__THE EXERCISE__
Reproduce all of the following material verbatim, line for line.

__ENTRIES__
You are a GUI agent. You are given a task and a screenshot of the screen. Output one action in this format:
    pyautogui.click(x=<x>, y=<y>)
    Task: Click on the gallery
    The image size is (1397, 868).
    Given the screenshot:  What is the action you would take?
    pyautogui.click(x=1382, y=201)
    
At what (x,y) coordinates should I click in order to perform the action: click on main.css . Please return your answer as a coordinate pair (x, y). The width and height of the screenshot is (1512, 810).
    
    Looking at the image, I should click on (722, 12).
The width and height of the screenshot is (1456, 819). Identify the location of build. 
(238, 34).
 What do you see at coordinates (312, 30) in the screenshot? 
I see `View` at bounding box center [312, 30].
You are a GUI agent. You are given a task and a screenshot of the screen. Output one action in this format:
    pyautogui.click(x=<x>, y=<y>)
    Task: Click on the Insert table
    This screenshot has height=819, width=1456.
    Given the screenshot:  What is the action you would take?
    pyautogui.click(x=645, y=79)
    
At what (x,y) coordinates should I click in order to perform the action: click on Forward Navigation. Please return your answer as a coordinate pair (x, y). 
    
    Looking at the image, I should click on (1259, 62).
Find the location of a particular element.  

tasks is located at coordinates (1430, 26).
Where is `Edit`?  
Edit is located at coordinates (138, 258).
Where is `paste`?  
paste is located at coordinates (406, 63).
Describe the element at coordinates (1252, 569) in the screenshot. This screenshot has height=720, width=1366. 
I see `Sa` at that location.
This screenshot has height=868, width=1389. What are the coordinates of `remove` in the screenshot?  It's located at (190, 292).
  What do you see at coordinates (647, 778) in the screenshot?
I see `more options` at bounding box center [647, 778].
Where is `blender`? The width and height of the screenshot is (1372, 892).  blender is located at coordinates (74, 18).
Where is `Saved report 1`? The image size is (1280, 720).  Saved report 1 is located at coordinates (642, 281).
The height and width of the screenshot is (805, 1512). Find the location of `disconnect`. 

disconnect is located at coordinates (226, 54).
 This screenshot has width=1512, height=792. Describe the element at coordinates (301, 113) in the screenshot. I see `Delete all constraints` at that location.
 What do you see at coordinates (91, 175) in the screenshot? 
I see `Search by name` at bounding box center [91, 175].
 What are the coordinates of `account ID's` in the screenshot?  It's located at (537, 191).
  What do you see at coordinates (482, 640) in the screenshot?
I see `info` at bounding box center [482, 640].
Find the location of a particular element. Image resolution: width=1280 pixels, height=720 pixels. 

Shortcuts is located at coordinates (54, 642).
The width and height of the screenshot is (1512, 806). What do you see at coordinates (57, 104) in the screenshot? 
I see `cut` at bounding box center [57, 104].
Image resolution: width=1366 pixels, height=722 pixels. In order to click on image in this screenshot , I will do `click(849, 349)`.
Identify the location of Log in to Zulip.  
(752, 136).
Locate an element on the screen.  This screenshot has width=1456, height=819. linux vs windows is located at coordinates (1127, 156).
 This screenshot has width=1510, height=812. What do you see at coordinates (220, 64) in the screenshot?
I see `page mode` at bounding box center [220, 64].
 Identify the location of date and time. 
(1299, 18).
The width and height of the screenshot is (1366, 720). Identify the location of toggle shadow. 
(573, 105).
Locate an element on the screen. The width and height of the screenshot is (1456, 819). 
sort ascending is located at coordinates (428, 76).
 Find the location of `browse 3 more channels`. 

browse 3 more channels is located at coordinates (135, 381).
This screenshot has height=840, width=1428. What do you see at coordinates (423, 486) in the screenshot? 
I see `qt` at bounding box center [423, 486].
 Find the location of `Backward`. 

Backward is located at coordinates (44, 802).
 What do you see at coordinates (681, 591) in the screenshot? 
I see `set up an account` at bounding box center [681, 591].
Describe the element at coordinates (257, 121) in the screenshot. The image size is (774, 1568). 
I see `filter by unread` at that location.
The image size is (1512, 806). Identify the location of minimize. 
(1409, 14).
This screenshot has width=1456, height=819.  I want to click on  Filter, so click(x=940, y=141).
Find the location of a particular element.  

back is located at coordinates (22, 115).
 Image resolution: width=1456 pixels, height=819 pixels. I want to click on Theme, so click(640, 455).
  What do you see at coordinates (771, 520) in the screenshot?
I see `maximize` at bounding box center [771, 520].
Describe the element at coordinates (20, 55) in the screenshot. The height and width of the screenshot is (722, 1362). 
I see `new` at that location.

__TASK RESULT__
You are a GUI agent. You are given a task and a screenshot of the screen. Output one action in this format:
    pyautogui.click(x=<x>, y=<y>)
    Task: Click on the gallery
    The image size is (1397, 868).
    Given the screenshot:  What is the action you would take?
    pyautogui.click(x=1382, y=201)
    
At what (x,y) coordinates should I click in order to perform the action: click on main.css . Please return your answer as a coordinate pair (x, y). The width and height of the screenshot is (1512, 810).
    
    Looking at the image, I should click on (722, 12).
The width and height of the screenshot is (1456, 819). Identify the location of build. 
(238, 34).
 What do you see at coordinates (312, 30) in the screenshot? 
I see `View` at bounding box center [312, 30].
You are a GUI agent. You are given a task and a screenshot of the screen. Output one action in this format:
    pyautogui.click(x=<x>, y=<y>)
    Task: Click on the Insert table
    This screenshot has height=819, width=1456.
    Given the screenshot:  What is the action you would take?
    pyautogui.click(x=645, y=79)
    
At what (x,y) coordinates should I click in order to perform the action: click on Forward Navigation. Please return your answer as a coordinate pair (x, y). 
    
    Looking at the image, I should click on (1259, 62).
Find the location of a particular element.  

tasks is located at coordinates (1430, 26).
Where is `Edit`?  
Edit is located at coordinates (138, 258).
Where is `paste`?  
paste is located at coordinates (406, 63).
Describe the element at coordinates (1252, 569) in the screenshot. This screenshot has height=720, width=1366. 
I see `Sa` at that location.
This screenshot has height=868, width=1389. What are the coordinates of `remove` in the screenshot?  It's located at (190, 292).
  What do you see at coordinates (647, 778) in the screenshot?
I see `more options` at bounding box center [647, 778].
Where is `blender`? The width and height of the screenshot is (1372, 892).  blender is located at coordinates (74, 18).
Where is `Saved report 1`? The image size is (1280, 720).  Saved report 1 is located at coordinates (642, 281).
The height and width of the screenshot is (805, 1512). Find the location of `disconnect`. 

disconnect is located at coordinates (226, 54).
 This screenshot has width=1512, height=792. Describe the element at coordinates (301, 113) in the screenshot. I see `Delete all constraints` at that location.
 What do you see at coordinates (91, 175) in the screenshot? 
I see `Search by name` at bounding box center [91, 175].
 What are the coordinates of `account ID's` in the screenshot?  It's located at (537, 191).
  What do you see at coordinates (482, 640) in the screenshot?
I see `info` at bounding box center [482, 640].
Find the location of a particular element. Image resolution: width=1280 pixels, height=720 pixels. 

Shortcuts is located at coordinates (54, 642).
The width and height of the screenshot is (1512, 806). What do you see at coordinates (57, 104) in the screenshot? 
I see `cut` at bounding box center [57, 104].
Image resolution: width=1366 pixels, height=722 pixels. In order to click on image in this screenshot , I will do `click(849, 349)`.
Identify the location of Log in to Zulip.  
(752, 136).
Locate an element on the screen.  This screenshot has width=1456, height=819. linux vs windows is located at coordinates (1127, 156).
 This screenshot has width=1510, height=812. What do you see at coordinates (220, 64) in the screenshot?
I see `page mode` at bounding box center [220, 64].
 Identify the location of date and time. 
(1299, 18).
The width and height of the screenshot is (1366, 720). Identify the location of toggle shadow. 
(573, 105).
Locate an element on the screen. The width and height of the screenshot is (1456, 819). 
sort ascending is located at coordinates (428, 76).
 Find the location of `browse 3 more channels`. 

browse 3 more channels is located at coordinates (135, 381).
This screenshot has height=840, width=1428. What do you see at coordinates (423, 486) in the screenshot? 
I see `qt` at bounding box center [423, 486].
 Find the location of `Backward`. 

Backward is located at coordinates (44, 802).
 What do you see at coordinates (681, 591) in the screenshot? 
I see `set up an account` at bounding box center [681, 591].
Describe the element at coordinates (257, 121) in the screenshot. The image size is (774, 1568). 
I see `filter by unread` at that location.
The image size is (1512, 806). Identify the location of minimize. 
(1409, 14).
This screenshot has width=1456, height=819.  I want to click on  Filter, so click(x=940, y=141).
Find the location of a particular element.  

back is located at coordinates (22, 115).
 Image resolution: width=1456 pixels, height=819 pixels. I want to click on Theme, so click(640, 455).
  What do you see at coordinates (771, 520) in the screenshot?
I see `maximize` at bounding box center [771, 520].
Describe the element at coordinates (20, 55) in the screenshot. The height and width of the screenshot is (722, 1362). 
I see `new` at that location.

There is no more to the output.